Credit Default Swaps Pt I: A Default Model for Firms

In today’s post I’m going to discuss a simple model for default of a firm, and in Part II I’ll discuss the price of insuring against losses caused by the default. As usual, the model I discuss today will be a vast over-simplification of reality, but it will serve as a building block for development. Indeed, there are many people in the credit derivatives industry who take these things to a much higher level of complexity.

Modelling the default of a firm is an interesting challenge. Some models are based around ratings agencies, giving firms a certain grade and treating transitions between grades as a Markov chain (similar to a problem I discussed before). I’m going to start with a simpler exponential default model. This says that the event of a given firm defaulting on all of its liabilities is a random event obeying a Poisson process. That is, it is characterised by a single parameter $\inline \lambda$ which gives the likelihood of default in a given time period. We make a simplifying assumption that this is independent of all previous time periods, so default CAN’T be foreseen (this may be a weakness of the model, but perhaps not… discuss!).

Also, the firm can’t default more than once, so the process stops after default.

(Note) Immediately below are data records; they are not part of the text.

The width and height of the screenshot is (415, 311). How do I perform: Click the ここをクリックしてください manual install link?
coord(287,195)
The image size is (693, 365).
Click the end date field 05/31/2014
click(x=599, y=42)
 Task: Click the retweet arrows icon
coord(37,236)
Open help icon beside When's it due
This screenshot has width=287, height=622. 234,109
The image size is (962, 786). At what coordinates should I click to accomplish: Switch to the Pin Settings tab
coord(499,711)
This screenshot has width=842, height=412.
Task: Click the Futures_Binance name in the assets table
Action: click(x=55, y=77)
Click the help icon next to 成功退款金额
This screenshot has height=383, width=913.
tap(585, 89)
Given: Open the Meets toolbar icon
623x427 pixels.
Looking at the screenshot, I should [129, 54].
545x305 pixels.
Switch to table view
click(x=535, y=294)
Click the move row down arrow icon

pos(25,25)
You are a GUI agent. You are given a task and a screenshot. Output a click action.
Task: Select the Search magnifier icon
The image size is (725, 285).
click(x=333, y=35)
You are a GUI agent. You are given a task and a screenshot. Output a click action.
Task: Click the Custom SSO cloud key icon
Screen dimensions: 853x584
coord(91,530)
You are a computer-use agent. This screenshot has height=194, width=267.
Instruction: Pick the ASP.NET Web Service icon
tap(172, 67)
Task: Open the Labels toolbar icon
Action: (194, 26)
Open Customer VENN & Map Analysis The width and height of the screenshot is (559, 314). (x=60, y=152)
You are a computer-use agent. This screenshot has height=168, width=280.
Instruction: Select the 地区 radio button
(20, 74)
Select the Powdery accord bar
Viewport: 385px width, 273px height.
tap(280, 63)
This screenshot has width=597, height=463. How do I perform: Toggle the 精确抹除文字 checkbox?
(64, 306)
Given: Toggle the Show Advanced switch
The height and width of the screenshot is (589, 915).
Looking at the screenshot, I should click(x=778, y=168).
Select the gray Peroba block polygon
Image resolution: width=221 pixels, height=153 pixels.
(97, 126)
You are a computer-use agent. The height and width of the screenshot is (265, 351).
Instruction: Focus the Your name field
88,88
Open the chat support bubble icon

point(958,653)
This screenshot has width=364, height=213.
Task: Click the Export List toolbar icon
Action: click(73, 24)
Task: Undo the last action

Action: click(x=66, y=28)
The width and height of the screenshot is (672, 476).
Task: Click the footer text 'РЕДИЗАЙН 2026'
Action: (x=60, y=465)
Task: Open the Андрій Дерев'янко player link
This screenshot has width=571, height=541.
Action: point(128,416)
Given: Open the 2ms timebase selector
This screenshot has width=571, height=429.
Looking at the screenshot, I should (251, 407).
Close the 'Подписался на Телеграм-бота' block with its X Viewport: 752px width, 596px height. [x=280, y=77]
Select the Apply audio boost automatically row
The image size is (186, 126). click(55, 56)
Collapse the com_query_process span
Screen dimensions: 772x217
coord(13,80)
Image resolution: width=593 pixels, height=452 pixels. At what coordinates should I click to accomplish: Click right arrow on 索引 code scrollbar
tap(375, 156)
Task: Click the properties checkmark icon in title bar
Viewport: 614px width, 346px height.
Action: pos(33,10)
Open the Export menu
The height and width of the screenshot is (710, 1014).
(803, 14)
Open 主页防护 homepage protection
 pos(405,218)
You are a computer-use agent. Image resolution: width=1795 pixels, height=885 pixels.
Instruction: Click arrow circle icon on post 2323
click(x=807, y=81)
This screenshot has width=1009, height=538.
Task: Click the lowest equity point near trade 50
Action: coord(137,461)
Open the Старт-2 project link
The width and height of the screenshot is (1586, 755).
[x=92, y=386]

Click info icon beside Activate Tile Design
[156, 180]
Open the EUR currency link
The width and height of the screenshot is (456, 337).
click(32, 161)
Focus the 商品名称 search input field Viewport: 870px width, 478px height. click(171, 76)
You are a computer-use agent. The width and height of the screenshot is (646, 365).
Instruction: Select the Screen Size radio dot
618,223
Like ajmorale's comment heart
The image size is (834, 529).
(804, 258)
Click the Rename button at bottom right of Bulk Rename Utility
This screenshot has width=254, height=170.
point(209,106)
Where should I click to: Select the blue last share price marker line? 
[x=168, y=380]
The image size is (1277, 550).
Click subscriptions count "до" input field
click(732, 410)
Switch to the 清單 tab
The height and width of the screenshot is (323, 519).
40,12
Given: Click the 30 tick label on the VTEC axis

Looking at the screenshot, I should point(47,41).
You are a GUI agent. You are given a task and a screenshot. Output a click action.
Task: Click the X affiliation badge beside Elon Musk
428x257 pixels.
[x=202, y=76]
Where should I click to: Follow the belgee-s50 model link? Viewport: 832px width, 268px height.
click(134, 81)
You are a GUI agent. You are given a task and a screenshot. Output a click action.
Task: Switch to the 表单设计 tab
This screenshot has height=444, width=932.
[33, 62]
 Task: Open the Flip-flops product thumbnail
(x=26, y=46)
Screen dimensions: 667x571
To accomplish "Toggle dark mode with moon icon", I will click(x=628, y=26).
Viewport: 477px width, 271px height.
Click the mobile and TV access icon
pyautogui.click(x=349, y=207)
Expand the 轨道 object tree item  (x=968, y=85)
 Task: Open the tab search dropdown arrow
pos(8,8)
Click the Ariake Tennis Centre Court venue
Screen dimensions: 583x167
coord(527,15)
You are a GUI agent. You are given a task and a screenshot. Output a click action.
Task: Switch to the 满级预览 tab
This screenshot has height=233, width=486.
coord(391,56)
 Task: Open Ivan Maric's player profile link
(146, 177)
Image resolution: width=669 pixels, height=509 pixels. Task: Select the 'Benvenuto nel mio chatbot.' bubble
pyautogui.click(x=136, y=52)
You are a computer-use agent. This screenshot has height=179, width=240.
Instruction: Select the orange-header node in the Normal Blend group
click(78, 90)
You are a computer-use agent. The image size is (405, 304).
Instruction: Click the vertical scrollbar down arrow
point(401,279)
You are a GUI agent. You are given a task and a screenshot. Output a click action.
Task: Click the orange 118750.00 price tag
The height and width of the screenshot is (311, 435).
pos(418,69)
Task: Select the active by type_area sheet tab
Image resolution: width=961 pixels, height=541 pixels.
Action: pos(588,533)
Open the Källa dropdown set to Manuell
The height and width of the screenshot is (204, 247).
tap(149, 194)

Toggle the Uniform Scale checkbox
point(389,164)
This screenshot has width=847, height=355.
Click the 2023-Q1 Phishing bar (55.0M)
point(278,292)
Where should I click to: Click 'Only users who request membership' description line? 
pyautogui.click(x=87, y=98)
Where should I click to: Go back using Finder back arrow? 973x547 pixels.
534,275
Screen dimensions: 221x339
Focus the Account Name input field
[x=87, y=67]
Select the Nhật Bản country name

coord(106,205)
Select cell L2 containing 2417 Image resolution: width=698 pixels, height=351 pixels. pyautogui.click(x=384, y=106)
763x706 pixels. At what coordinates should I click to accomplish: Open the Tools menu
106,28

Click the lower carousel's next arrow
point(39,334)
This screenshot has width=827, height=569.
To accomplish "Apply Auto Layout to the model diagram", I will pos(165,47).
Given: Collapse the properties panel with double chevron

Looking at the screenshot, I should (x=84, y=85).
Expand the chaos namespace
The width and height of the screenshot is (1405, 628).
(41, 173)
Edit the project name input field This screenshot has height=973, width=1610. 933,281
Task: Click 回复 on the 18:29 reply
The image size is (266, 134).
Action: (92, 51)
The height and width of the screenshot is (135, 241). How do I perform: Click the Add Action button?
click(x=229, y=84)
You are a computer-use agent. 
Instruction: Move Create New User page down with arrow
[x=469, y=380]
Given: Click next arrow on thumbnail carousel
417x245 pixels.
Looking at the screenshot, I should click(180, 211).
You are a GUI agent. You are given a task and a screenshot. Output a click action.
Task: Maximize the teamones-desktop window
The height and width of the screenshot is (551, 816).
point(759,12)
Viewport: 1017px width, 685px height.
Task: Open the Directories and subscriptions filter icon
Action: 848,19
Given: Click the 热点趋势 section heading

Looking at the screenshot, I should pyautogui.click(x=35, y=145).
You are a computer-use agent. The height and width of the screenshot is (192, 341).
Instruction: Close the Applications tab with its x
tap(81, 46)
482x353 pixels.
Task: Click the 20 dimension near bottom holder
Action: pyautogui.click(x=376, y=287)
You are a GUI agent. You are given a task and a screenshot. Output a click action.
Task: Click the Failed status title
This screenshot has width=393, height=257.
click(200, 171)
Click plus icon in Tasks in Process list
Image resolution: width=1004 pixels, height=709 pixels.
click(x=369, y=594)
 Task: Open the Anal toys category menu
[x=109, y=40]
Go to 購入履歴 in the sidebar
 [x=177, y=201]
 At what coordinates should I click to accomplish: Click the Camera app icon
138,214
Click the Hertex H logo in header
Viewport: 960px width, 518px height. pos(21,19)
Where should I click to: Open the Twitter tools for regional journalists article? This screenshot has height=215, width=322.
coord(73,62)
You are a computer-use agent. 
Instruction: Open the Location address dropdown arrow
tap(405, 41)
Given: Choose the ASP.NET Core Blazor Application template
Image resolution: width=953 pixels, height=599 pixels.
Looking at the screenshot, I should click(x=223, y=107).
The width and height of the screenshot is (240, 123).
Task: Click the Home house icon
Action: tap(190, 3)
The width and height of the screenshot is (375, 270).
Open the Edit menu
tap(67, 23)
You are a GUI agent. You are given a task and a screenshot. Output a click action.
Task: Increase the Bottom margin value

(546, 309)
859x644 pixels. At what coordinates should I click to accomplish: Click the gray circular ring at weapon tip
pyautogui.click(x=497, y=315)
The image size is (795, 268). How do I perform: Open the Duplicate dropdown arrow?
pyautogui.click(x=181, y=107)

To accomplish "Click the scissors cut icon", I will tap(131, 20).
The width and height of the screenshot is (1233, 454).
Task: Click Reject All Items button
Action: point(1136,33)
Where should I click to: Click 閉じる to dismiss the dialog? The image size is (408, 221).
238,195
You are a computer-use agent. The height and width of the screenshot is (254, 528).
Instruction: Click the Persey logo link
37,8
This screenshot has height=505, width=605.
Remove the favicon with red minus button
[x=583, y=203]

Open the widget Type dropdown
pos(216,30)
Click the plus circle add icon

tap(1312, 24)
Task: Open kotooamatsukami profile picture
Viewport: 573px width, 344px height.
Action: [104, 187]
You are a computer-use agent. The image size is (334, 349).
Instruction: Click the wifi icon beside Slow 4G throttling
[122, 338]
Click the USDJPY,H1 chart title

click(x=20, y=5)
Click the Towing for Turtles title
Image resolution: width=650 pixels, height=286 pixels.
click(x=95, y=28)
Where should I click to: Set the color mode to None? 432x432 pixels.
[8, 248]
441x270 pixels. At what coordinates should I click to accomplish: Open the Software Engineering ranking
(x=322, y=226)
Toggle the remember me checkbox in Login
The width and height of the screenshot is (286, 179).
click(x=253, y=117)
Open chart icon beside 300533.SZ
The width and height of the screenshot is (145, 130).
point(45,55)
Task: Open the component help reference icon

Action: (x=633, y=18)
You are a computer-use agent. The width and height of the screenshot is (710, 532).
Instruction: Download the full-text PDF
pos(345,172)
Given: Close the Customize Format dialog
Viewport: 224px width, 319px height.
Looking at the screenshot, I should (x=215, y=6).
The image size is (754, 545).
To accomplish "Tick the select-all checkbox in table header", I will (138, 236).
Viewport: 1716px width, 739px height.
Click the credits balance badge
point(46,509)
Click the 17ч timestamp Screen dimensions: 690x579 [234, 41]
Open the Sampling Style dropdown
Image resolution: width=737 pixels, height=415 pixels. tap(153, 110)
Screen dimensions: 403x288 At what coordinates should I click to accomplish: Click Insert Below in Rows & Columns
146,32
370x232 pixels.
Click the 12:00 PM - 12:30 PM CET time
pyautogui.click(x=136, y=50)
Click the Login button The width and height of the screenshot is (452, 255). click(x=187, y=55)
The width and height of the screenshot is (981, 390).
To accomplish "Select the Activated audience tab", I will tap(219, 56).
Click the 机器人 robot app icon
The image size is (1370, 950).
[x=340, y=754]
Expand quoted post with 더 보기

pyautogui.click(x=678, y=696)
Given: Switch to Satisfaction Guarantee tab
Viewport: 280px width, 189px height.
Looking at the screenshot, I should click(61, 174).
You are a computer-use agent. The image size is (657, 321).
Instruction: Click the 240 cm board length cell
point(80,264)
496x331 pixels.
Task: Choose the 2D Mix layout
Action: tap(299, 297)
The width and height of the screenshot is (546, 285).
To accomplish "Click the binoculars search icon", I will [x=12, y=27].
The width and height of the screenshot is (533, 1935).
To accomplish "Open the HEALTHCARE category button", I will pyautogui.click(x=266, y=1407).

A generalisation of the model will treat $\inline \lambda$ as a function of time $\inline \lambda(t)$ and even potentially a stochastic variable, but we won’t think about that for now.

Mathematically, the probability of default time tau occurring in the small window
$\inline [t,t+dt]$ is

$\lim_{dt \to 0} p( \tau < t + dt\ |\ \tau > t ) = \lambda dt$

If we start at $\inline t=0$ with the firm not yet having defaulted, this tells us that

$p ( \tau < dt\ |\ \tau > 0 ) = \lambda dt$

and in a second and third narrow window, using the independence of separate time windows in the Poisson process and taking a physicist’s view on the meaning of $\inline 2dt$ and similar terms,

$\begin{matrix} p ( dt < \tau < 2dt ) & = & p ( \tau < 2dt\ |\ \tau > dt )\cdot p(\tau > dt ) \\ &=& \lambda dt \cdot (1- \lambda dt) \end{matrix}$ $\begin{matrix} p (\ 2dt < \tau < 3dt\ ) &=& \lambda dt \cdot \bigl(1 - \lambda dt \cdot(1 - \lambda dt) - \lambda dt \bigr)\\ &=& \lambda dt \cdot (1 - 2\lambda dt - \lambda^2 dt^2)\\ &=& \lambda dt \cdot (1 - \lambda dt)^2\end{matrix}$

and in general

$p (\ t < \tau < t+dt\ ) = (1- \lambda dt)^n\cdot \lambda dt$ where $\inline n = {t \over dt}}$ and we must take the limit that $\inline dt \to 0$ , which we can do by making use of the identity

$\lim_{a\to \infty} (1 + {x \over a})^a = e^x$

we see that

$\begin{matrix} \lim_{dt \to 0}p (\ t < \tau < t+dt\ ) & = & \lambda e^{-\lambda t}\\ & = & p(\tau = t) \end{matrix}$

and its cumulative density function is

${\rm F}(t) = \int_0^t p(\tau = u) du = 1 - e^{-\lambda t}$ which gives the probability that default has happened before time $\inline t$ (the survival function $\inline {\rm S}(t) = 1 - {\rm F}(t)$ gives the reverse – the chance the firm is still alive at time $\inline t$ ) *another derivation of $\inline p(\tau=t)$ is given at the bottom

A few comments on this result. Firstly, note that the form of $\inline p(\tau=t)$ is the Poisson distribution for $\inline n=1$ , which makes a lot of sense since this was what we started with! It implies a mean survival time of $\inline \lambda^{-1}$ , which gives us some intuition about the physical meaning of lambda. The CDF (and consequently the survival function) are just exponential decays, I’ve plotted them below.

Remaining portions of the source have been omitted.